Re: Trend towards artificial keys (GUIDs) sez my AI next?

From: Jerry Gitomer <>
Date: Sat, 15 Dec 2007 17:14:55 GMT
Message-ID: <jYT8j.968$6X.397_at_trndny06>

raylopez99 wrote:
> My beginner's book on RDBMS theory by Louis Davidson (APress) says
> that there's a trend towards using GUIDs (artificial keys) as
> computing power increases.
> This makes sense, though I do appreciate the point made by a poster
> here that if you use compound keys you have "built in" protection
> against accidentally inserting the same data by mistake, rather than
> having to programmically guard against this.
> Just point out what the textbook says, not trying to start any flame
> wars... hahaha.
> Another thing: has it occurred to anybody (and sorry if this idea is
> old) that the Codd RDBMS scheme of PK/FK/Constraints is a way of
> avoiding pointers and saving memory? If you have infinite memory,
> infinite computing power, and pointers, just link everything to
> everything, and then you can ask a query like "where does the group of
> people who met last July 3, 2007 in a room ABC to listen to a
> presentor lecture on the US Constitution for a course called
> Constitutional History 101 next meet?" The program will figure it
> out, using a probability analysis, since if there were 100 people,
> including the professor, who got married and changed her name on July
> 4th, and everybody is linked to everybody else, you can see where the
> next lecture is for 99 out of 100 people, and tell them. The one
> person (the teacher) who changed their name, well there's enough
> 'redundancy' in the system (the exact opposite of the Codd model) so
> that she'll get an update for the next meeting place anyway, since
> she's no doubt linked with the other 99 people in some way or another--
> not by name, but by the fact that on July 3rd she was in a building X
> with 99 other people at the same time of day, so ergo she must be the
> teacher (by process of elimination), even if she now has a new name.
> What happens if she doesn't check her old or new email is another
> matter however, but that's not the database's problem, that's called
> "human error".
> Using the traditional Codd model you also can say that if every
> attribute to the entity table(s) "StudentTeacherCourse" et al. are 3NF
> and beyond complete, then you also solve this problem, but it takes a
> lot of work to construct this table(s)--isn't it better to throw
> everything in a bin, link it to everything else, and let an inference
> engine sort out the probabitlies? Methinks so, at least someday in
> the future (AI).
> RL
The short answer is NO!

One of the major benefits of Codd's model is the elimination of any dependencies on the physical location of data.
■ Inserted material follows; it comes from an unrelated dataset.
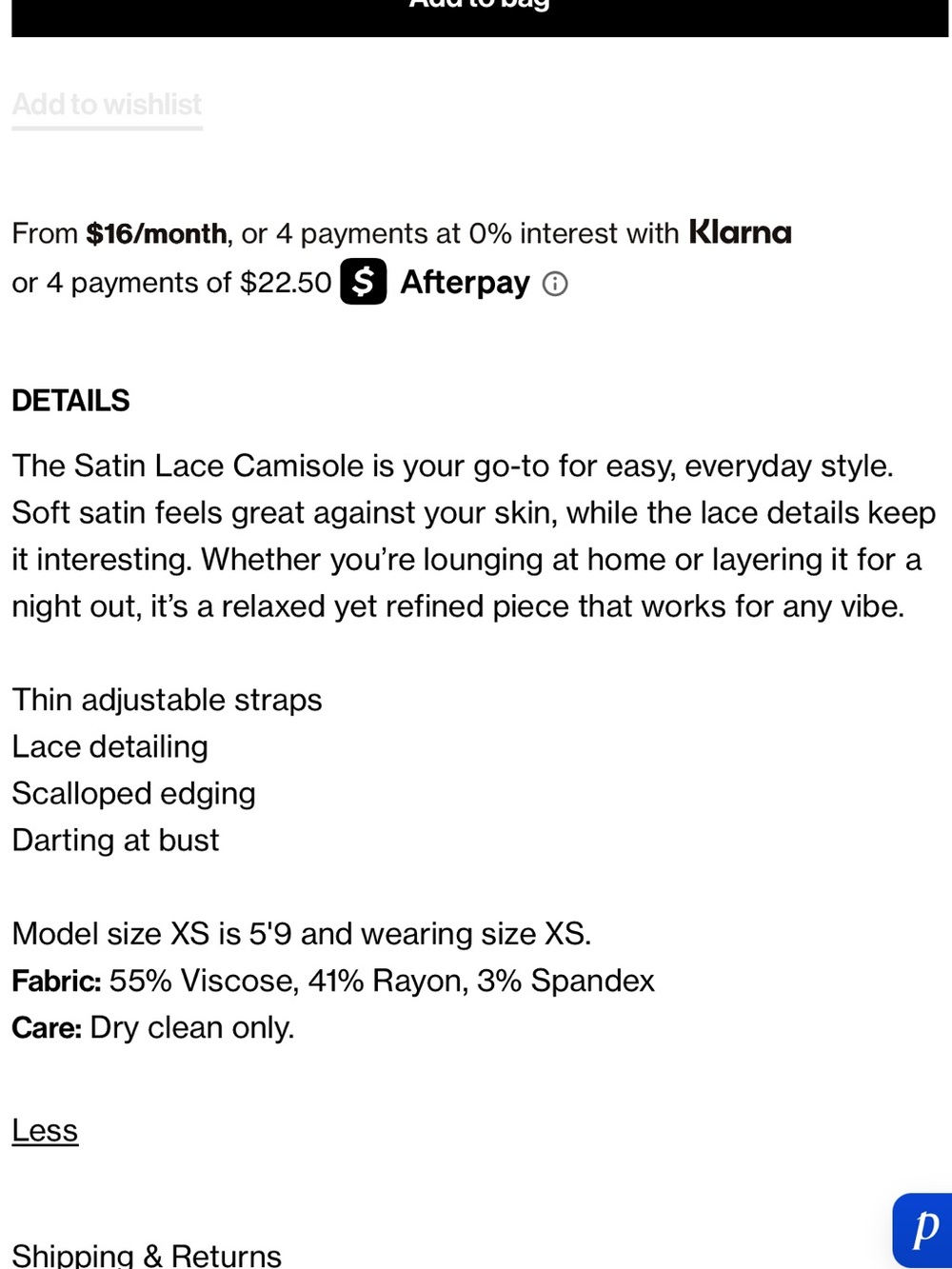
Task: Click the bold Care label
Action: tap(47, 1027)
Pointers to physical locations are a major maintenance nightmare. When using them additions, deletions and changes can all force the reconstruction of the entire database. While this might be acceptable in your 100 person example it would prove intolerable in a large commercial database (one of the primary reasons why Codds' model was so

   widely adopted in spite of its inferior performance on the systems available 30 years ago.)